Seized spurious milk powder and other material from a dairy unit. 
NEW DELHI: Utsav Madan, a West Delhi resident, bought a packet of Moong Dal from a departmental store. As he boiled it the water turned a deep yellow. The artificial colour on the lentils wore off.
Debashish, a Thane resident, bought a box of sweets from a restaurant. The restaurant was smelly. The sweets were sour and too old to eat.
Both Utsav and Debashish were victims of food adulteration. Across the country consumers have complained about the quality of the food they are buying. These include milk and dairy products, spices and cereals. But unlike the hue and cry that breaks out when questions are asked on the quality of popular branded products, like ‘Maggi’ noodles in 2015, they rarely merit government attention.
Data from the Food Safety and Standards Authority of India (FSSAI) has now shown that state administrations choose to overlook not only complaints, but also evidence, of impure food.
An analysis of the FSSAI data shows authorities have tested similar sample sizes of edibles (around 80,000 per year) from across India while the number of ‘samples found adulterated’ has constantly risen in the same period.
The food and grocery business as grown at the same time, as has the size of the population. Food safety officers in the states are required to take food samples and send them for analysis in laboratories.

_ _ _

REQUIRED TASKS:
1. In the food adulteration article, can you transcribe the text between "NEW DELHI: Utsav" and "lentils wore off.", inclusive?
2. Answer these questions from the food adulteration article:
(a) What color did the water turn when Utsav Madan boiled the Moong Dal?
(b) Where did Debashish buy the box of sweets?
(c) About how many food samples per year have authorities tested, according to the analysis of FSSAI data?

DATA LISTING:
_ _ _

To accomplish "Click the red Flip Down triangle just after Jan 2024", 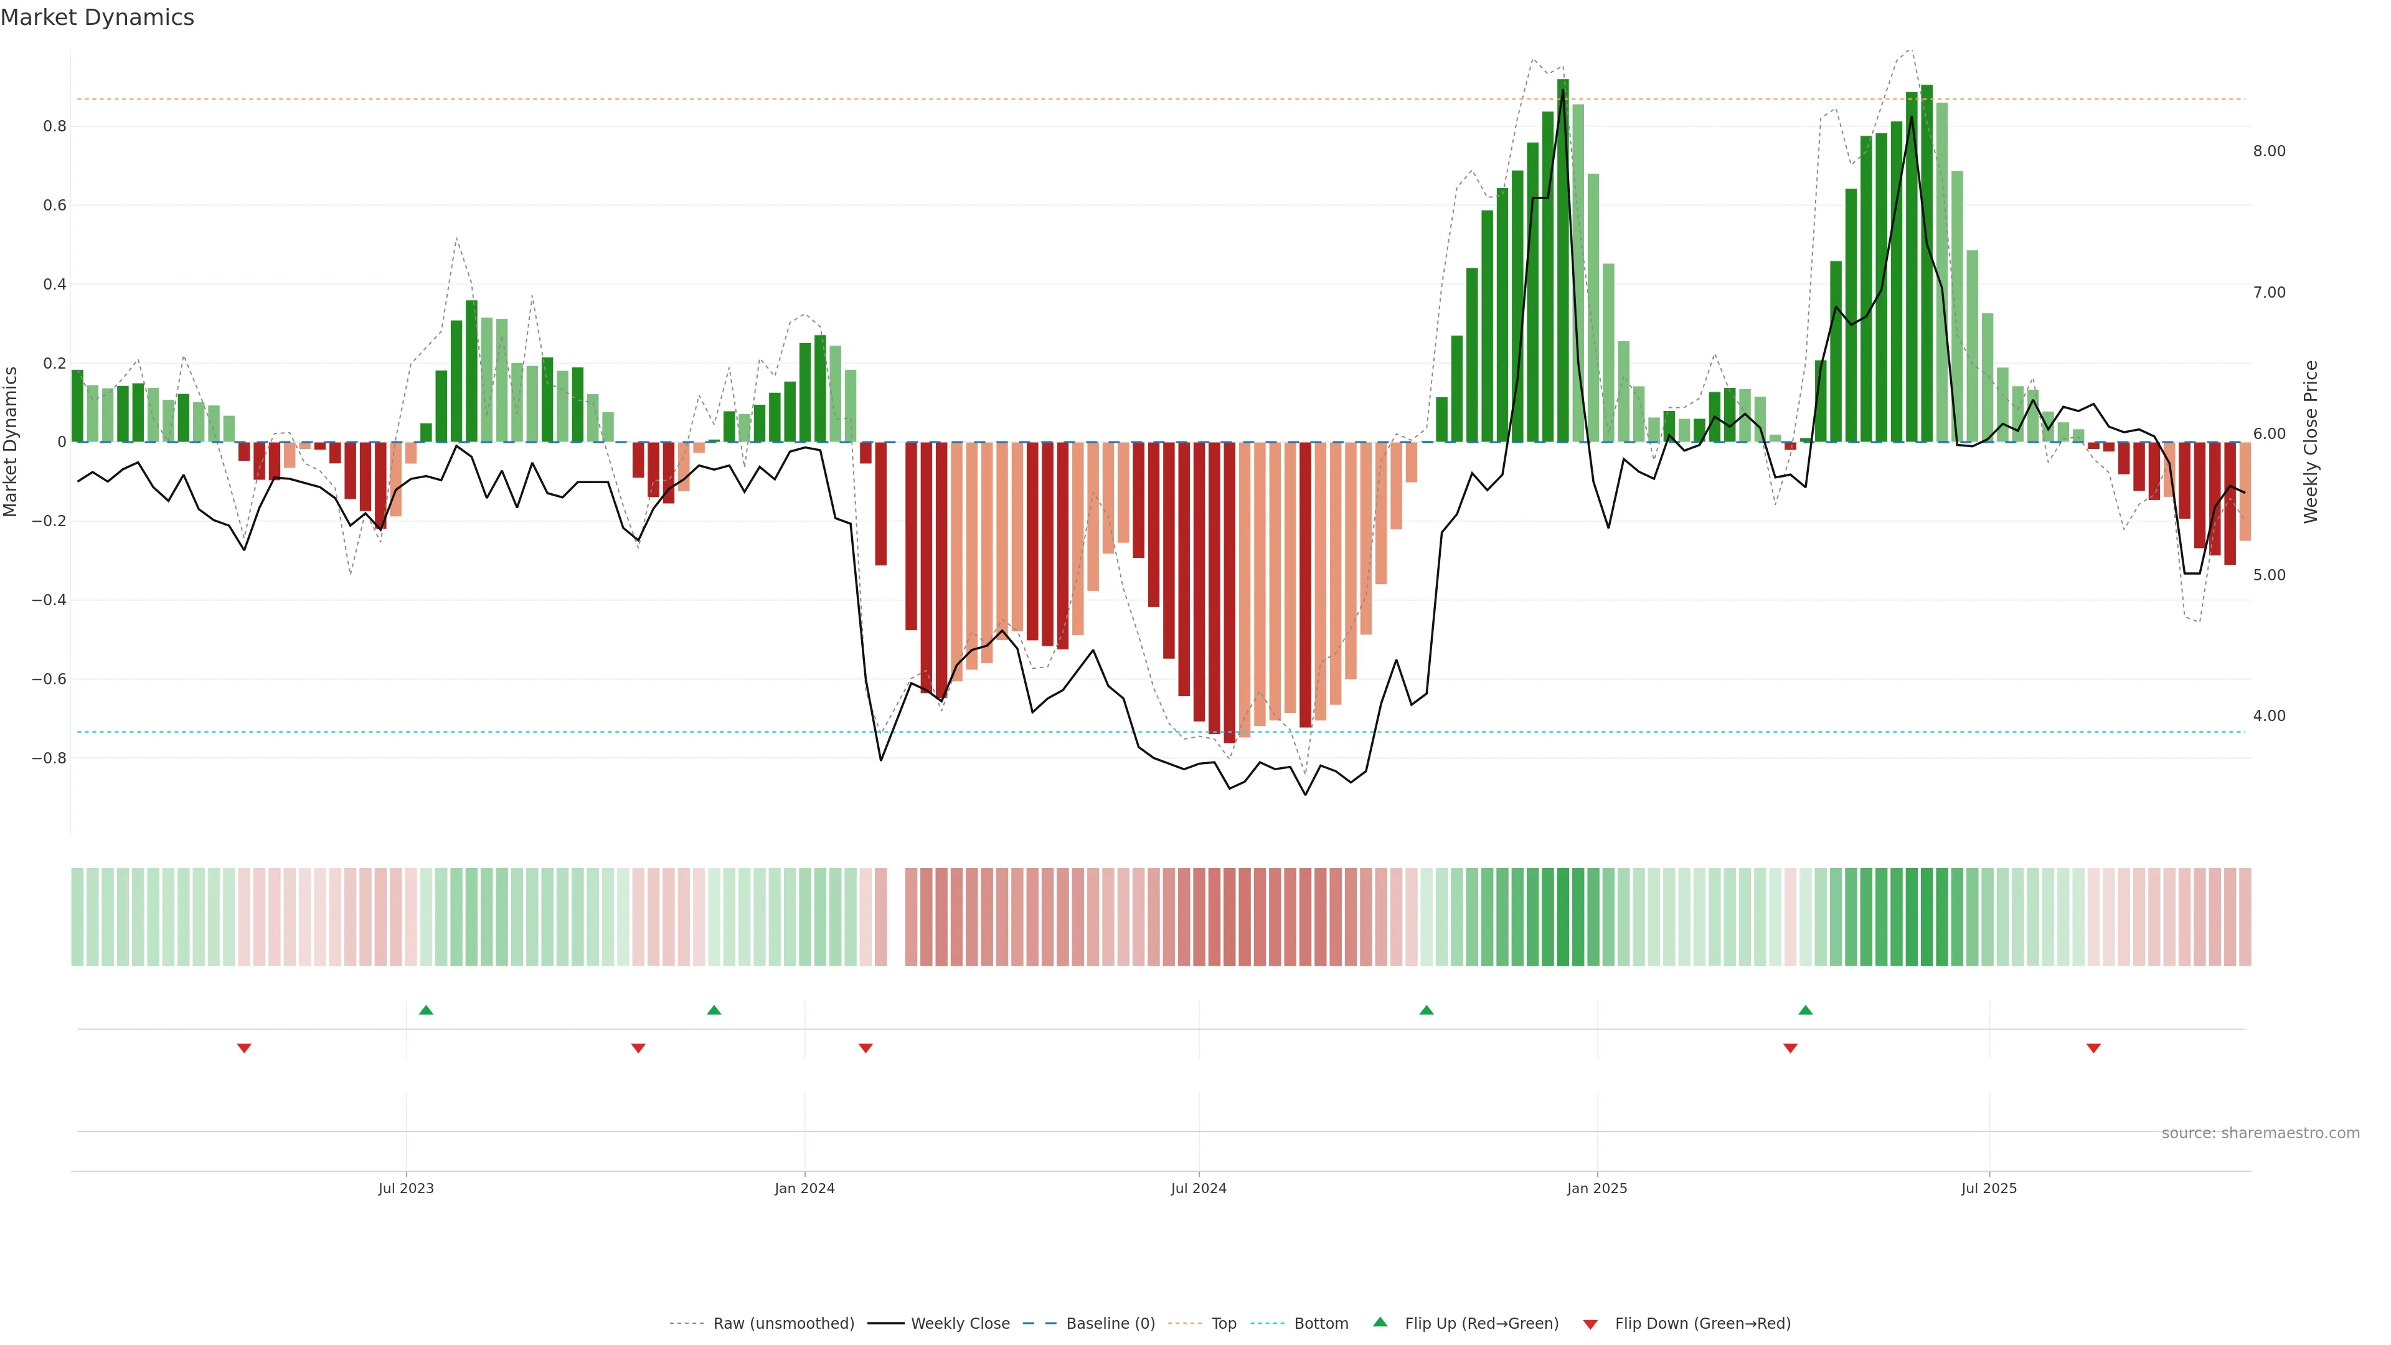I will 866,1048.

_ _ _

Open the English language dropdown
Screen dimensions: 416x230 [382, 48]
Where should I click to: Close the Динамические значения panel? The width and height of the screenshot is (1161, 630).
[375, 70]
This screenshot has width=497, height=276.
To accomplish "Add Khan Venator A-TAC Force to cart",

_ _ _

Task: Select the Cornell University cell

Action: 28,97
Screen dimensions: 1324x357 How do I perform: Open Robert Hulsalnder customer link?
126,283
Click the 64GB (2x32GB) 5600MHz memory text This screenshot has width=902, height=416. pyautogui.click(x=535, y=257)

_ _ _

RESULTS IN ORDER:
1.
NEW DELHI: Utsav Madan, a West Delhi resident, bought a packet of Moong Dal from a departmental store. As he boiled it the water turned a deep yellow. The artificial colour on the lentils wore off.

2.
(a) A deep yellow.
(b) From a restaurant.
(c) Around 80,000 per year.